Волков понял, к чему клонит этот молодой человек. Мальчишка был молод и, конечно же, не мог не заметить, как красива Бригитт. Все видели, как она расцвела за последнее время. Из той рыжей замухрышки в старом платье, что приехала с его женой, выросла и распустилась прекрасная роза. Но это была его роза, роза господина Эшбахта, и он сказал так, чтобы у рыцаря не осталось никаких сомнений:
– Ее мать, кажется, была сестрою старого графа, а отец был из холопов, то ли лакей, то ли конюх. А теперь она не только домоправительница, но еще и моя женщина, в чьих покоях я провожу ночей больше, чем в покоях госпожи Эшбахт.
Ответ был исчерпывающий. Молодой рыцарь приложил руку к груди и поклонился, показывая тем, что разговор о госпоже Ланге закончен.
Глава 17
И эта поездка ничего не дала. Странно это было видеть, но в мирное время и посреди дня ворота замка были заперты. Волков требовал к себе человека, кто скажет ему, что с бароном, и опять с ним говорил родственник. Даже не вышел, а кричал кавалеру с верхней площадки башни при воротах, откуда обычно лучники или арбалетчики кидают стрелы и болты.

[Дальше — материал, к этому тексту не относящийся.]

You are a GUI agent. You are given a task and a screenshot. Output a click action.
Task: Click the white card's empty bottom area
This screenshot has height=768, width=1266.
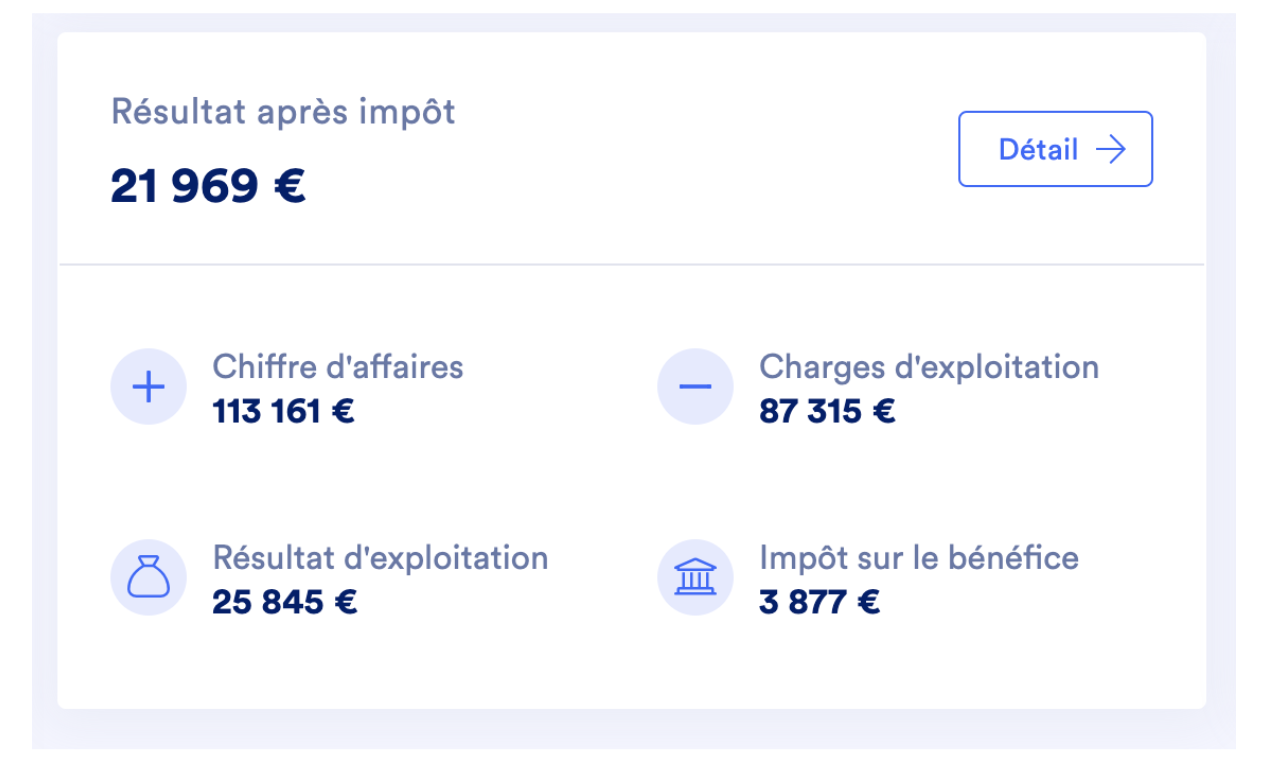click(632, 670)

– Нет, господин Эшбахт, увидеть вы его не сможете, господин барон еще не в себе, все еще страдает от раны! – словно простолюдин, кричал господин Верлингер, унылый и немолодой господин, кажется, дядя барона.
И Волкову, как простолюдину, приходилось орать ему в ответ:
– Есть ли улучшение, нет ли жара у господина барона? Не гниет ли плоть вокруг раны?
– Жар почти не спадает, – чуть помедлив, отвечал господин Верлингер. – Доктор все время кладет ему полотенца мокрые и лед.